TASK TO COMPLETE
Go through the records below and write each one out again unchanged.

Saved entries
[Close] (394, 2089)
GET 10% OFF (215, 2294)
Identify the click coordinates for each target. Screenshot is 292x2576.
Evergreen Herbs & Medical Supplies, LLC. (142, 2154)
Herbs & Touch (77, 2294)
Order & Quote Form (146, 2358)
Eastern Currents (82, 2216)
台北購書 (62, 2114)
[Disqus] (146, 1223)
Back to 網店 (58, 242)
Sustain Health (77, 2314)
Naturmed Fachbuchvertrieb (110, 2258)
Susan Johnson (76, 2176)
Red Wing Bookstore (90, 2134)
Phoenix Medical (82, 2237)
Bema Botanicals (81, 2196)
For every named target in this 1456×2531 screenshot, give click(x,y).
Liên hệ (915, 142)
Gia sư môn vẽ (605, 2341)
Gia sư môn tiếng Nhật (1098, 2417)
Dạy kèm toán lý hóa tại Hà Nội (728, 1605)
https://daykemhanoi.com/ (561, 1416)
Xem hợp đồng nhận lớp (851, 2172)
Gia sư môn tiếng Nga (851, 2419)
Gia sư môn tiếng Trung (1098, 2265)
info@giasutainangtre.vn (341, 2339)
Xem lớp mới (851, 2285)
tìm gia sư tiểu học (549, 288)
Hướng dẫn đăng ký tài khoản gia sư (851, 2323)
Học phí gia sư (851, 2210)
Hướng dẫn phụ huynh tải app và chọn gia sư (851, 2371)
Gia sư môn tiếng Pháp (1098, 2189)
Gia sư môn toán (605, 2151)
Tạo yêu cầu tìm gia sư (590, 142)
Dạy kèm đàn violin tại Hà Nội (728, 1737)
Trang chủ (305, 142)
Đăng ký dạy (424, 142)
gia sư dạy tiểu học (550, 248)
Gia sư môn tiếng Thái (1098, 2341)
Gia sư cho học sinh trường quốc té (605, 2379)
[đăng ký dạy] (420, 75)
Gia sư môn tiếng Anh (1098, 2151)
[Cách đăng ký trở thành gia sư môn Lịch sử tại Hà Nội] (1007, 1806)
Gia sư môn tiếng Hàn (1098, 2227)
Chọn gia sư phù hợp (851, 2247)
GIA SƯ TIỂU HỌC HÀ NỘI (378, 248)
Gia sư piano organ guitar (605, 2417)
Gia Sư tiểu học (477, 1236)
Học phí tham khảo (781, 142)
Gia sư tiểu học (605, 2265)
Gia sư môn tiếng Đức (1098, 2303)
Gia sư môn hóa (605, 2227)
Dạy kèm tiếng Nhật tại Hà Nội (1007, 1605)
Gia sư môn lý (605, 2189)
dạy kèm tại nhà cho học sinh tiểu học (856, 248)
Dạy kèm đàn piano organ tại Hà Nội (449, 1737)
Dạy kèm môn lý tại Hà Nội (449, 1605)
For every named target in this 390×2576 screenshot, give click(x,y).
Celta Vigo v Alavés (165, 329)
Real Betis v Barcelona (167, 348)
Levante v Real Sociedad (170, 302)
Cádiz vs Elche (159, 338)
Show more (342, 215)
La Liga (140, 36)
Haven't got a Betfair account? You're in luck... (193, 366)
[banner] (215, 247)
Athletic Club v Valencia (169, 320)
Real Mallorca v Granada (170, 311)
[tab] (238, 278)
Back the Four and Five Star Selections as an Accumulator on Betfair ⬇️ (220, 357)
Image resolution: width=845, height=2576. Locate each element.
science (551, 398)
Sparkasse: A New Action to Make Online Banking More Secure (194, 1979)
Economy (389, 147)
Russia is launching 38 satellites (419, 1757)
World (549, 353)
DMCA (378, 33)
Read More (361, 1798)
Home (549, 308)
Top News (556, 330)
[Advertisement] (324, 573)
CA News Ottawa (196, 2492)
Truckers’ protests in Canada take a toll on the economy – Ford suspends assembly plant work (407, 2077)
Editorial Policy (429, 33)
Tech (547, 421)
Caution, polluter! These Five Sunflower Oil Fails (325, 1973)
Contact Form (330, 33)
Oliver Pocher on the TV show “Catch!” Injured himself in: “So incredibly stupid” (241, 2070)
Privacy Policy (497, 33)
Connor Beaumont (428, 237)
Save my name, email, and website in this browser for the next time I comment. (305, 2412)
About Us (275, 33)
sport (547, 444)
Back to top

TASK RESPONSE
[Close] (394, 2089)
GET 10% OFF (215, 2294)
Identify the click coordinates for each target. Screenshot is 292x2576.
Evergreen Herbs & Medical Supplies, LLC. (142, 2154)
Herbs & Touch (77, 2294)
Order & Quote Form (146, 2358)
Eastern Currents (82, 2216)
台北購書 (62, 2114)
[Disqus] (146, 1223)
Back to 網店 (58, 242)
Sustain Health (77, 2314)
Naturmed Fachbuchvertrieb (110, 2258)
Susan Johnson (76, 2176)
Red Wing Bookstore (90, 2134)
Phoenix Medical (82, 2237)
Bema Botanicals (81, 2196)
For every named target in this 1456×2531 screenshot, give click(x,y).
Liên hệ (915, 142)
Gia sư môn vẽ (605, 2341)
Gia sư môn tiếng Nhật (1098, 2417)
Dạy kèm toán lý hóa tại Hà Nội (728, 1605)
https://daykemhanoi.com/ (561, 1416)
Xem hợp đồng nhận lớp (851, 2172)
Gia sư môn tiếng Nga (851, 2419)
Gia sư môn tiếng Trung (1098, 2265)
info@giasutainangtre.vn (341, 2339)
Xem lớp mới (851, 2285)
tìm gia sư tiểu học (549, 288)
Hướng dẫn đăng ký tài khoản gia sư (851, 2323)
Học phí gia sư (851, 2210)
Hướng dẫn phụ huynh tải app và chọn gia sư (851, 2371)
Gia sư môn tiếng Pháp (1098, 2189)
Gia sư môn toán (605, 2151)
Tạo yêu cầu tìm gia sư (590, 142)
Dạy kèm đàn violin tại Hà Nội (728, 1737)
Trang chủ (305, 142)
Đăng ký dạy (424, 142)
gia sư dạy tiểu học (550, 248)
Gia sư môn tiếng Thái (1098, 2341)
Gia sư cho học sinh trường quốc té (605, 2379)
[đăng ký dạy] (420, 75)
Gia sư môn tiếng Anh (1098, 2151)
[Cách đăng ký trở thành gia sư môn Lịch sử tại Hà Nội] (1007, 1806)
Gia sư môn tiếng Hàn (1098, 2227)
Chọn gia sư phù hợp (851, 2247)
GIA SƯ TIỂU HỌC HÀ NỘI (378, 248)
Gia sư piano organ guitar (605, 2417)
Gia Sư tiểu học (477, 1236)
Học phí tham khảo (781, 142)
Gia sư tiểu học (605, 2265)
Gia sư môn tiếng Đức (1098, 2303)
Gia sư môn hóa (605, 2227)
Dạy kèm tiếng Nhật tại Hà Nội (1007, 1605)
Gia sư môn lý (605, 2189)
dạy kèm tại nhà cho học sinh tiểu học (856, 248)
Dạy kèm đàn piano organ tại Hà Nội (449, 1737)
Dạy kèm môn lý tại Hà Nội (449, 1605)
For every named target in this 390×2576 screenshot, give click(x,y).
Celta Vigo v Alavés (165, 329)
Real Betis v Barcelona (167, 348)
Levante v Real Sociedad (170, 302)
Cádiz vs Elche (159, 338)
Show more (342, 215)
La Liga (140, 36)
Haven't got a Betfair account? You're in luck... (193, 366)
[banner] (215, 247)
Athletic Club v Valencia (169, 320)
Real Mallorca v Granada (170, 311)
[tab] (238, 278)
Back the Four and Five Star Selections as an Accumulator on Betfair ⬇️ (220, 357)
Image resolution: width=845, height=2576. Locate each element.
science (551, 398)
Sparkasse: A New Action to Make Online Banking More Secure (194, 1979)
Economy (389, 147)
Russia is launching 38 satellites (419, 1757)
World (549, 353)
DMCA (378, 33)
Read More (361, 1798)
Home (549, 308)
Top News (556, 330)
[Advertisement] (324, 573)
CA News Ottawa (196, 2492)
Truckers’ protests in Canada take a toll on the economy – Ford suspends assembly plant work (407, 2077)
Editorial Policy (429, 33)
Tech (547, 421)
Caution, polluter! These Five Sunflower Oil Fails (325, 1973)
Contact Form (330, 33)
Oliver Pocher on the TV show “Catch!” Injured himself in: “So incredibly stupid” (241, 2070)
Privacy Policy (497, 33)
Connor Beaumont (428, 237)
Save my name, email, and website in this browser for the next time I comment. (305, 2412)
About Us (275, 33)
sport (547, 444)
Back to top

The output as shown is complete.